FORMER Republican vice-president Enoch Kavindele has told the PF government that there is no harm in consulting previous leaders on how to deal with economic problems currently affecting the country. In a brief statement to call upon former president Rupiah Banda to deliver a lecture on the eighth memorial for former president Frederick Chiluba at the Mulungushi International Conference Centre in Lusaka on Sunday, Kavindele said the problems the country was facing had been experienced before.
“My request to the current leadership is that some of the problems they are undergoing have been there before and there is no harm in consulting me or one of my colleagues here to go and sit down with the current leadership to talk about issues,” he said.
Kavindele said there was no point in starting all over again when all that was required was consultation.
“My prayer is that we must continue to share ideas,” said Kavindele.
Meanwhile, delivering a lecture on Chiluba’s legacy, Banda said it was sad that in recent years Chiluba’s legacy “had been under attack from unscrupulous and selfish cabal in a ruthless quest for power who painted him as a selfish enemy of the people.”
“This is not the Chiluba that I or millions of Zambians knew, ever approachable, cheerful and humble. Dr Chiluba brought the presidency closer to the people,” Banda said.
He said Chiluba touched many lives in so many ways, visiting the sick in hospitals, the old and vulnerable.
“He would console us in our homes during funerals. To use my own words, truly he was president for all Zambians,” he said.
Banda urged the listeners to forever defend and exalt Chiluba’s legacy so that he could take his rightful place alongside the other great sons and daughters of the soil who sacrificed and served the country. And MMD-faction leader Felix Mutati said he was concerned that Chiluba’s legacy had been extremely undervalued. He said the Chiluba who led Zambia from 1991 to 2001 was not being remembered for things he had done to change the political and economic landscape of the country.
“President Chiluba took some of the most courageous decisions that transformed the lives of Zambians,” said Mutati.
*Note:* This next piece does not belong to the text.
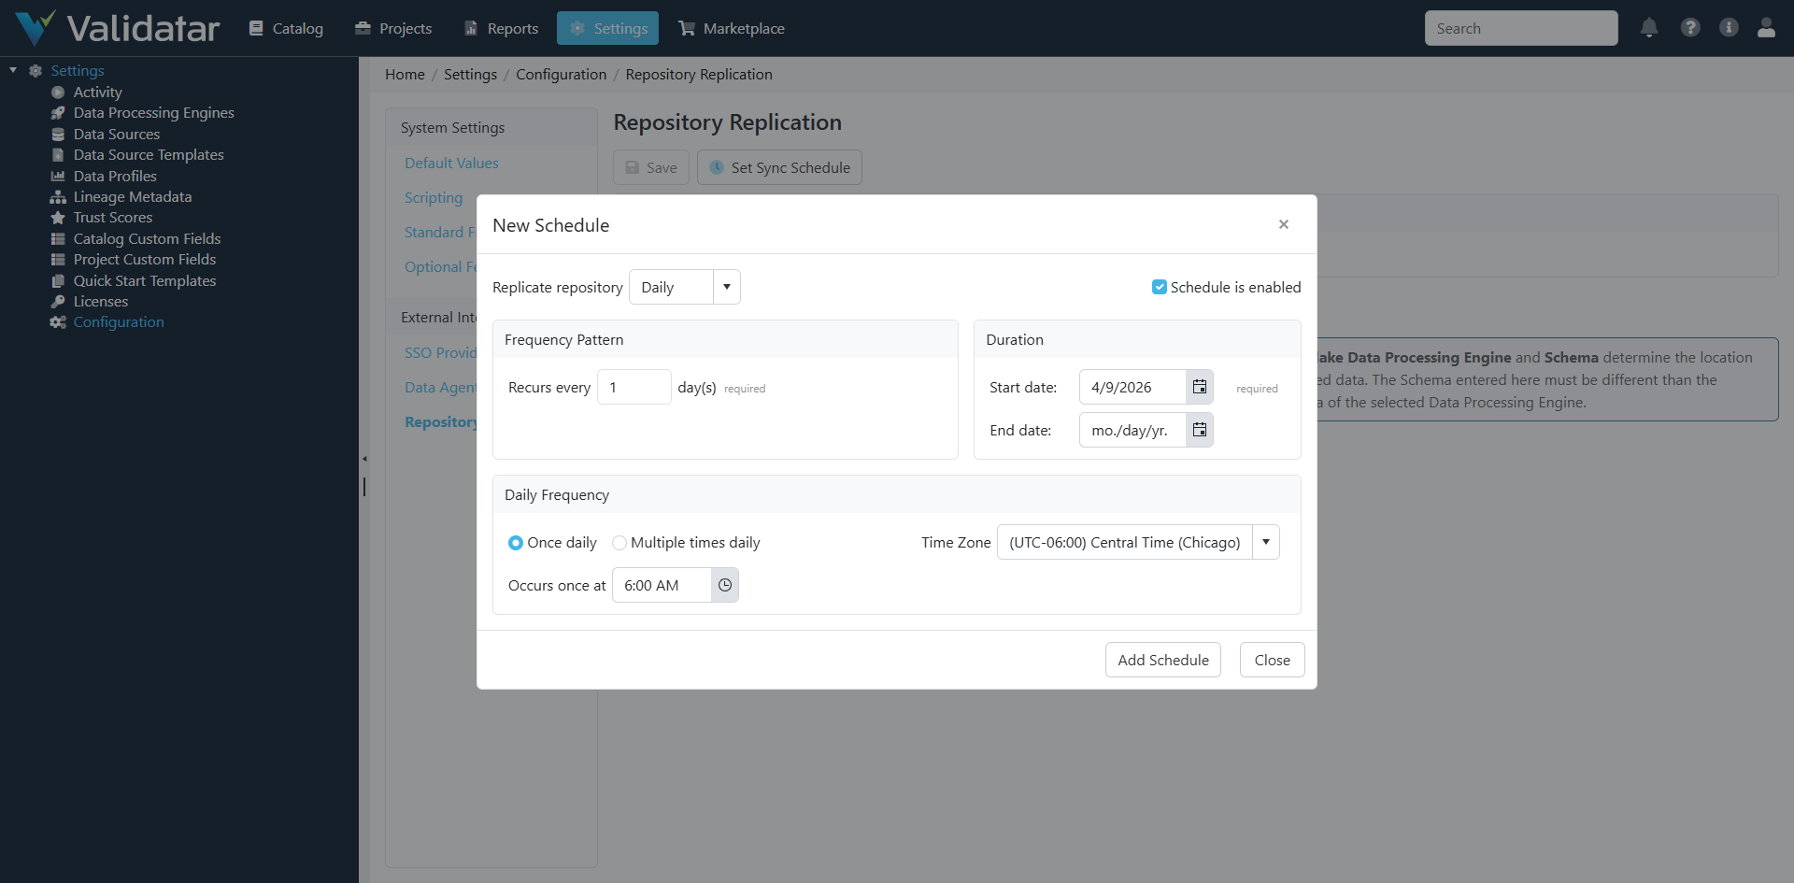The image size is (1794, 883).
Task: Click the Add Schedule button
Action: (1162, 660)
After leaving office, Chiluba was a target of president Levy Mwanawasa’s campaign against corruption. In February 2003, he was charged along with his former intelligence chief Xavier Chungu, and several former ministers and senior officials, with 168 counts of theft totalling more than US$40m. On 4 May 2007, Chiluba was found guilty of stealing $46m (£23m) in a civil case by a UK court.
London High Court judge Peter Smith accused Chiluba of “shamelessly defrauding his people and flaunting his wealth with an expensive wardrobe of “stupendous proportions”.